▼
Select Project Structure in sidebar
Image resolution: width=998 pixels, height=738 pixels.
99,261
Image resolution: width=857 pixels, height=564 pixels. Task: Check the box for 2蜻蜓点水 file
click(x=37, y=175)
▲
What is being asked =>
Everything in the listing above should be repeated exactly.

Response area =>
Select Project Structure in sidebar
Image resolution: width=998 pixels, height=738 pixels.
99,261
Image resolution: width=857 pixels, height=564 pixels. Task: Check the box for 2蜻蜓点水 file
click(x=37, y=175)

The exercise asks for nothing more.